While, however, Cleveland's action was based rather on a belief
in peace than on an expectation of war, it cannot be dismissed as
merely a bluff. Not only was he convinced that the principle
involved was worth establishing whatever the cost might be, but
he was certain that the method he employed was the only one which
could succeed, for in no other way was it possible to wake
England to a realization of the fact that the United States was
full-grown and imbued with a new consciousness of its strength.

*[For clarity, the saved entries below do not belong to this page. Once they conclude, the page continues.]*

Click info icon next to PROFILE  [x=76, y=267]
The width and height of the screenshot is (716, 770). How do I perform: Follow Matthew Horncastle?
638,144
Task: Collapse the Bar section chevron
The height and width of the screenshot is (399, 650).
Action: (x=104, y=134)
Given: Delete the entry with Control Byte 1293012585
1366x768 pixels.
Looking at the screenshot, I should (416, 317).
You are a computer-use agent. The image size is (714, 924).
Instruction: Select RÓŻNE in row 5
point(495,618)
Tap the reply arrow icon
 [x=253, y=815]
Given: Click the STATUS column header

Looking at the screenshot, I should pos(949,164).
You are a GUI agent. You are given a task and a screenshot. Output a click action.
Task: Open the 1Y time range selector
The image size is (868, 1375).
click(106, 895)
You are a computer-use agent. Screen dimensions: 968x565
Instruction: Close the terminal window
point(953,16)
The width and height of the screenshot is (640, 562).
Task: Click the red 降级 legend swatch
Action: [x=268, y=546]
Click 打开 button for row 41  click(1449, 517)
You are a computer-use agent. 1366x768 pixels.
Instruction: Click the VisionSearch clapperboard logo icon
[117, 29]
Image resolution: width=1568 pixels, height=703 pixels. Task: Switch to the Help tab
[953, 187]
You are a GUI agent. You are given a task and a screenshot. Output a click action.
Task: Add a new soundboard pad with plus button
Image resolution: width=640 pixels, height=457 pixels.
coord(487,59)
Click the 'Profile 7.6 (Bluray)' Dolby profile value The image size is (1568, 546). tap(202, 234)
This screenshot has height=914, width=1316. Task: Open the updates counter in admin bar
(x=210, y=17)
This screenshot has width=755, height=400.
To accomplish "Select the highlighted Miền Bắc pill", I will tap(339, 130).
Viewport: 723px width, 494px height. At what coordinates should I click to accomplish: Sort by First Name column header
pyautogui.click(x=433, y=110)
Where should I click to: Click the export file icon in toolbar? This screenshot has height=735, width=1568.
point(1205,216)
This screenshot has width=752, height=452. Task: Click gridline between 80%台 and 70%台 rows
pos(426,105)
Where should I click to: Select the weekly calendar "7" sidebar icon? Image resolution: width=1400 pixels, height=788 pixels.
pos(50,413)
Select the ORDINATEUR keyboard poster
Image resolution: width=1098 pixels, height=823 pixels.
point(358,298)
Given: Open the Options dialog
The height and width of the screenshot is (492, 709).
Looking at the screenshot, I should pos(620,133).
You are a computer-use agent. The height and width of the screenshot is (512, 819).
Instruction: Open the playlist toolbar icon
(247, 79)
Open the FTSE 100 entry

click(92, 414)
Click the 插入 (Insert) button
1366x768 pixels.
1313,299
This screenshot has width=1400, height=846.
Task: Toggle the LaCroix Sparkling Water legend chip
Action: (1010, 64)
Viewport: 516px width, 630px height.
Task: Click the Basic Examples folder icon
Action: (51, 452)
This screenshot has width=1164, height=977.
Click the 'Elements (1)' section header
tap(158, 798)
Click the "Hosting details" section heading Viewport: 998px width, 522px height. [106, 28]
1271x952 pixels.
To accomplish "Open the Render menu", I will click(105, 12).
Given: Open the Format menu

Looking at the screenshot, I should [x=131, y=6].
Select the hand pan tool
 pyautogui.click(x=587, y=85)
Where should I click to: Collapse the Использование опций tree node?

So far was Cleveland's message from provoking war that it caused
the people of Great Britain vitally to realize for the first time
the importance of friendship with the United States. It marks a
change in their attitude toward things American which found
expression not only in diplomacy, but in various other ways, and
which strikingly revealed itself in the international politics of
the next few years. Not that hostility was converted into
affection, but a former condescension gave way to an appreciative
friendliness towards the people of the United States.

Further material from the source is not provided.